0

I have a file that records terminated by "\n" and columns terminated by X"01", the first non printing character. And it is big... 7GB which will totally screw my laptop memory.

I have done some google around how to read big file line by line by using BufferReader.. etc. But the definition of LINE is a bit different, the readline function will return the line that either ends with "\n", "^M" ..etc.

I am wondering is there a solution in Java 6/7 to read big files line by line, whose definition is the line end with \n ONLY.

Thanks!

I have a sample data set here and wondering if some one who could run against the sample data and extract the first column timestamp of every line.

here is what I have done but it only reads in the first line,

import java.io.File;
import java.io.IOException;
import java.util.Scanner;

public class ParseAdafruit {

    public static void main(String[] args) throws IOException {
        // Predefine the delimiter ^A
        String delimiter = String.valueOf((char) 1);

        Scanner scanner = new Scanner(new File("/Users/.../data")).useDelimiter("\\n");
        while (scanner.hasNext()) {
            String line = scanner.next(); // This is your line
            String[] parts = line.split(delimiter);
            System.out.println(parts[0]);
        }
    }
}

Output

2014-01-28 18:00:41.960205

btw, I had such a good time in Python by using something like this:

for line in sys.stdin: 
    print line.split(chr(1))[0]
B.Mr.W.
  • 18,910
  • 35
  • 114
  • 178

2 Answers2

3

This is how to set a Scanner to separate the string in a file by "\n". I don't know what you do with each line, but if you want to read the file into a string use a StringBuilder (or StringBuffer for synchronization) because String is immutable.

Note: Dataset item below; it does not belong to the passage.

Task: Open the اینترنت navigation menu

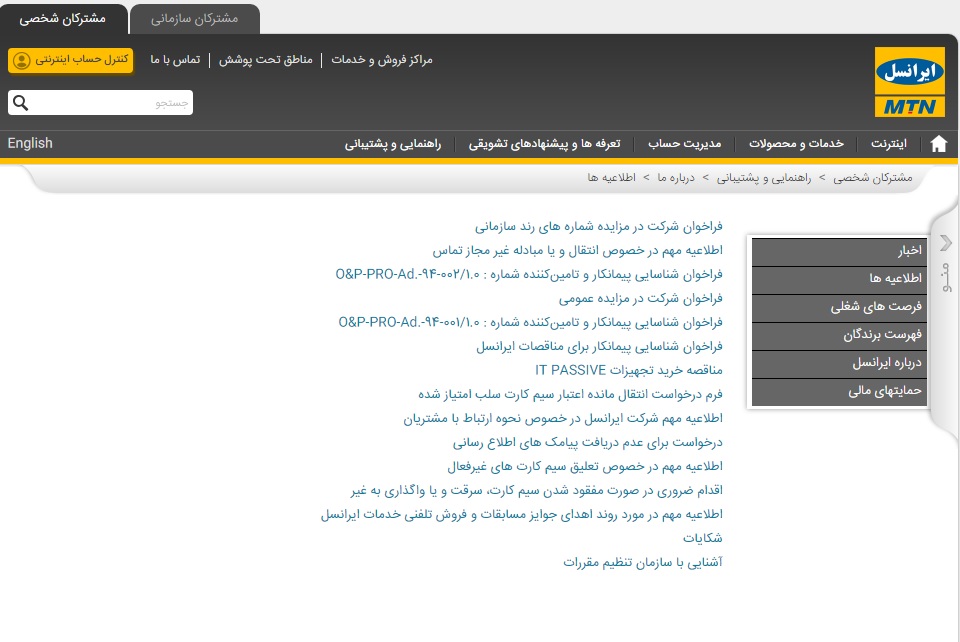Action: pyautogui.click(x=888, y=144)
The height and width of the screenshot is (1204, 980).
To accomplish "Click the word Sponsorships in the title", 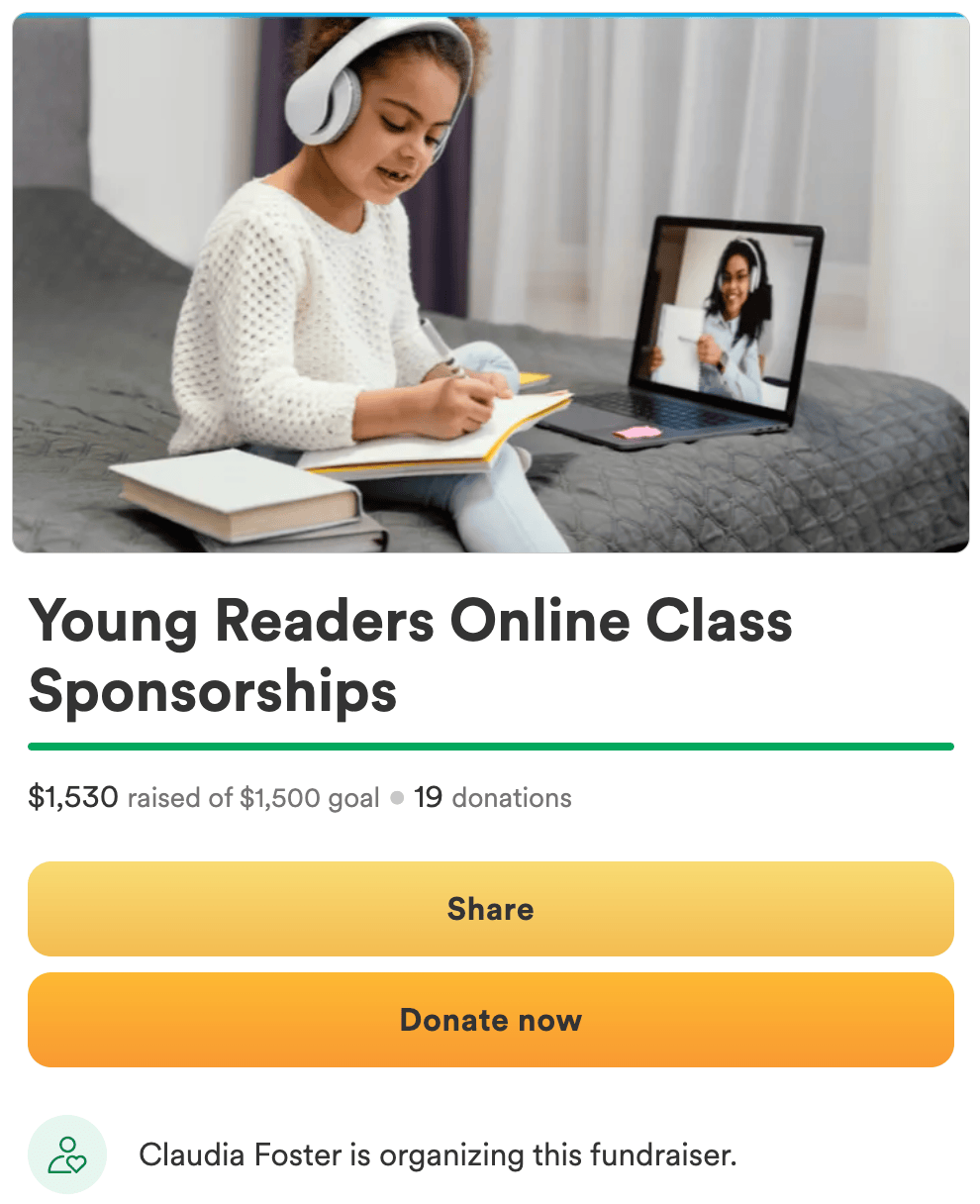I will click(213, 691).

Scanner scanner = new Scanner(new File("PathToFile")).useDelimiter("\\n");
while (scanner.hasNext()) {
    scanner.next(); // This is your line
}
user1803551
  • 12,965
  • 5
  • 47
  • 74
  • Sir, I totally got the idea behind this method... but I tried your code and it doesn't work on my data... would you please take a try on my data and see if it works on your side? https://www.dropbox.com/s/xpsw62qjwoab98q/data – B.Mr.W. Apr 20 '14 at 04:34
  • It reads the data and I'm able to print it line by line. If you link a smaller file (5 lines or so) and post what you get and why it is not what you want it would be easier to pinpoint the problem. – user1803551 Apr 20 '14 at 04:42
  • that is a small file, with only 10 lines.. I just posted what I have done in my question. And it only prints out the first column of the first line. Thanks for your answer. – B.Mr.W. Apr 20 '14 at 04:44
  • I don't see a file with 10 lines, I see one of 0.9MB with dozens of lines. – user1803551 Apr 20 '14 at 04:48
  • yes.. that is where the problem goes to.. If you do "wc -l data" and you will see 9 only... Each line contains a complete HTML file with "\n" removed, but it might contain other new line characters like ^M... – B.Mr.W. Apr 20 '14 at 04:50
  • I don't use Linux and I don't have "wc -l". Also, `^M` is not a line separator. All my text editors insist that there are many more than 9 lines. I suggest again you use a really short file, no one needs to see the 9 HTML pages when debugging. – user1803551 Apr 20 '14 at 04:55
  • Well, sir... do a search for ^M in this page: http://en.wikipedia.org/wiki/Newline, and I tried your solution with some non-real-world example, and it works... I guess I will keep googling... Thanks again. – B.Mr.W. Apr 20 '14 at 04:58
  • Java does not recognize the token `^M` as a line separator. You can use the string `System.getProperty("line.separator")` to get the line separator for your OS, and use it as a delimiter. – user1803551 Apr 20 '14 at 05:03
1

it seems that the file encoding matters, so we read in the file as UTF-8 before running the scanner

import java.io.BufferedReader;
import java.io.FileInputStream;
import java.io.FileNotFoundException;
import java.io.InputStreamReader;
import java.util.Scanner;

...

String fileDir = "pathtodata";
try
{
    BufferedReader in = new BufferedReader(new InputStreamReader(
            new FileInputStream(fileDir), "UTF8"));

    Scanner scanner = new Scanner(in).useDelimiter("\\n");
    while (scanner.hasNext())
    {
        String line = scanner.next(); // This is your line
        String[] parts = line.split(delimiter);
        System.out.println(parts[0]);
    }
    scanner.close();
    in.close();
}
catch (Exception e)
{
    e.printStackTrace();
}
Greg
  • 652
  • 6
  • 7